Enzyme promiscuity is defined as the ability of enzymes to catalyze alternate substrate or catalytic reactions apart from their native physiological relevant enzymatic activity. These promiscuous activities usually have low catalytic efficiency and are considered futile in metabolism. However, these secondary adventitious reactions become essential under environmental or genetic perturbation wherein they serve as precursors for evolving new enzymatic activities. Owing to the significance of promiscuous enzymes as a source of novel reactions, we investigated various binding and catalytic site features of substrate promiscuous enzymes and contrasted these with specialist enzymes, which are known to catalyze a single substrate. Moreover, the insights into the structural basis of substrate promiscuity would greatly benefit the rational design of an enzyme to catalyze desired substrate(s).

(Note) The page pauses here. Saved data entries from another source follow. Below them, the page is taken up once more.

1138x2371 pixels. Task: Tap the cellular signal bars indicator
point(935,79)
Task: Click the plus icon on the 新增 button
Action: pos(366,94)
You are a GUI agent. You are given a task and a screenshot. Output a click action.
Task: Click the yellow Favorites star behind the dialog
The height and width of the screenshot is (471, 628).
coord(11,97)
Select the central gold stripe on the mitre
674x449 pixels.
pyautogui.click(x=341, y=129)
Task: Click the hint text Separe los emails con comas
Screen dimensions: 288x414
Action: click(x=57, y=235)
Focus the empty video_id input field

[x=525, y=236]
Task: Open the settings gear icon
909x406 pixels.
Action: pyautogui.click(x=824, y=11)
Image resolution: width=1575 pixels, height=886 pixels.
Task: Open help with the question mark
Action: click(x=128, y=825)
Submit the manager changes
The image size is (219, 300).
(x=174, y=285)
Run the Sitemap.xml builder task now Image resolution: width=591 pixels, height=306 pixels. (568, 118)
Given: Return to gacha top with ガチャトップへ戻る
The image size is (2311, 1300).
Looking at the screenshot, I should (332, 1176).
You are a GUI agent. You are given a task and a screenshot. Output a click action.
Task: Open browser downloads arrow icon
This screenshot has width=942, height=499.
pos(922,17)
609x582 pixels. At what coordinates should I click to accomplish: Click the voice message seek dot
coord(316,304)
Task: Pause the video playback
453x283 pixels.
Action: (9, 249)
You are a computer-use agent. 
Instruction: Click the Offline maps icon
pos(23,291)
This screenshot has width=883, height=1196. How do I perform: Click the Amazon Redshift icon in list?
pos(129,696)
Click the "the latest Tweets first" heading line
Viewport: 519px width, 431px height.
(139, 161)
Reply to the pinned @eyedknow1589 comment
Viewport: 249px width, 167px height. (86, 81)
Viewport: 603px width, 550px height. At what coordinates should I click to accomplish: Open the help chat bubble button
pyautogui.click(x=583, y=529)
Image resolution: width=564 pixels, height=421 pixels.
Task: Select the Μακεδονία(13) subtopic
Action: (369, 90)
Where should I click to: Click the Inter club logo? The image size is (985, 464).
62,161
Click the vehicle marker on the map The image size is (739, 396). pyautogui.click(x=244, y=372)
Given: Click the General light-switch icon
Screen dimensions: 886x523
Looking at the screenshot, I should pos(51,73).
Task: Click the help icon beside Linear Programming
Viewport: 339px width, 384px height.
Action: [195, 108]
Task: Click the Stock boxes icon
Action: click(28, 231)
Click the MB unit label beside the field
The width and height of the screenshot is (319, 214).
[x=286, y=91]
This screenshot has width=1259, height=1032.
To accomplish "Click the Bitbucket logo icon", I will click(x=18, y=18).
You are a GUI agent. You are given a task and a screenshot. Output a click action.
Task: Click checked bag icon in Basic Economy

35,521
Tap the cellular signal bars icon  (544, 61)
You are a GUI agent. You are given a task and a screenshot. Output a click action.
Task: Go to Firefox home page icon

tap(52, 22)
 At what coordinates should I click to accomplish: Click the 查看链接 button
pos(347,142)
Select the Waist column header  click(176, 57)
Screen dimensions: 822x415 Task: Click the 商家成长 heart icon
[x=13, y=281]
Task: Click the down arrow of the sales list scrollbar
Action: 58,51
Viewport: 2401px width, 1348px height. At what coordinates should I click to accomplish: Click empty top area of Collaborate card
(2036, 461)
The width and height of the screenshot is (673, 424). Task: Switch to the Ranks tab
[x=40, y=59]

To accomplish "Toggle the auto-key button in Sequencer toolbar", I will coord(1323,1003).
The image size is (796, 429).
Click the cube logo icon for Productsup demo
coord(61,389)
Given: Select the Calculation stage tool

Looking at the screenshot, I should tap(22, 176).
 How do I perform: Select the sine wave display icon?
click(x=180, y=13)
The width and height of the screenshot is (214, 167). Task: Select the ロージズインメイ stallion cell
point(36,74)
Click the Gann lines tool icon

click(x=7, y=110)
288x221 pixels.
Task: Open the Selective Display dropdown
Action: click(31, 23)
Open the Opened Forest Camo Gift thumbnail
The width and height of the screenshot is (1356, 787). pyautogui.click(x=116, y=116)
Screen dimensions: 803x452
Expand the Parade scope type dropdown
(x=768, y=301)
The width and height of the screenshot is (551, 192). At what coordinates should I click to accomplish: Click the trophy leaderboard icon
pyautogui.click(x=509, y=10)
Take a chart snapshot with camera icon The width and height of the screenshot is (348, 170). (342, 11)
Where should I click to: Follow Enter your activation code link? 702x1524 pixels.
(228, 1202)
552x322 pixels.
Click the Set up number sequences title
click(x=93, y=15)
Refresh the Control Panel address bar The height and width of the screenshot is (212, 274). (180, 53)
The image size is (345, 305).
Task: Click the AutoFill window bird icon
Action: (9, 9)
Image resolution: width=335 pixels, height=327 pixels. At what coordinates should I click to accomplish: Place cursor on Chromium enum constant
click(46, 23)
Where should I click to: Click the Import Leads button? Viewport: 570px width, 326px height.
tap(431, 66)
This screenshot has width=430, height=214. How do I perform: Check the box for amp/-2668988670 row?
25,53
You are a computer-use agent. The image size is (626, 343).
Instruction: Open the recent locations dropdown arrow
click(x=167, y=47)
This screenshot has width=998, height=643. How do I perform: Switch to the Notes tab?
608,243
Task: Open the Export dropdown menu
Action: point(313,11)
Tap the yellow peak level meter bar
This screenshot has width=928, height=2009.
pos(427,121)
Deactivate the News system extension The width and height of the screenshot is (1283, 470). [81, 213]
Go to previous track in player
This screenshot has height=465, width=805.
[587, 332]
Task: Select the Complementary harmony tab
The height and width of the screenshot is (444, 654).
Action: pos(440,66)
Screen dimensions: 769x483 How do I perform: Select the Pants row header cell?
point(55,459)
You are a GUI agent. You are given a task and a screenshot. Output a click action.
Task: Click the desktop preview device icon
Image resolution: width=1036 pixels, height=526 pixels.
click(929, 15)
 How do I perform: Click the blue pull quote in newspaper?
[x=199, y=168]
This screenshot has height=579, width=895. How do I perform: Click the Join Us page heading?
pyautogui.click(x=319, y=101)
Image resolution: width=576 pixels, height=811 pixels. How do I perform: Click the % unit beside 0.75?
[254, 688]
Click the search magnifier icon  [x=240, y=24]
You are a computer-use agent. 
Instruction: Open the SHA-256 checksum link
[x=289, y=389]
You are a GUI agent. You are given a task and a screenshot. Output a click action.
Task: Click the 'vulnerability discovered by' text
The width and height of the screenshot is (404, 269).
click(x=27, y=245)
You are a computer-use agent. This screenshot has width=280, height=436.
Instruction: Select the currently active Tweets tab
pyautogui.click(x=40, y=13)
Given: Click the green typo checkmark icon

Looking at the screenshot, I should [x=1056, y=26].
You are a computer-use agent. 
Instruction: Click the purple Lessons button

Previous anecdotal studies on some enzymes have suggested that flexibility, hydrophobicity, and protonation states of active site residues play an important role in enzyme promiscuity. However, general structural characteristics of substrate promiscuous enzymes have not been studied in detail yet. In this study, we have systematically studied the structural attributes of the ligand binding/catalytic residues of known promiscuous and specialist enzymes. The flexibility of substrate binding sites as measured using B-factor, dynamic flexibility index, and graph theoretical approaches showed that these are similar between specialist and generalist. Further, our analysis coherently indicates structural invariability of the enzymes, which are functionally different in terms of their ability to catalyze alternate substrates. This coherence over a range of structural features suggests that promiscuous enzymes and specialist enzymes broadly share similar attributes. Based on these observed similarities in the structural attributes and known functional plasticity of proteins, we argue that enzyme’s substrate preference or its selectivity is a continuum, which would range from highly specific to multi-specificity.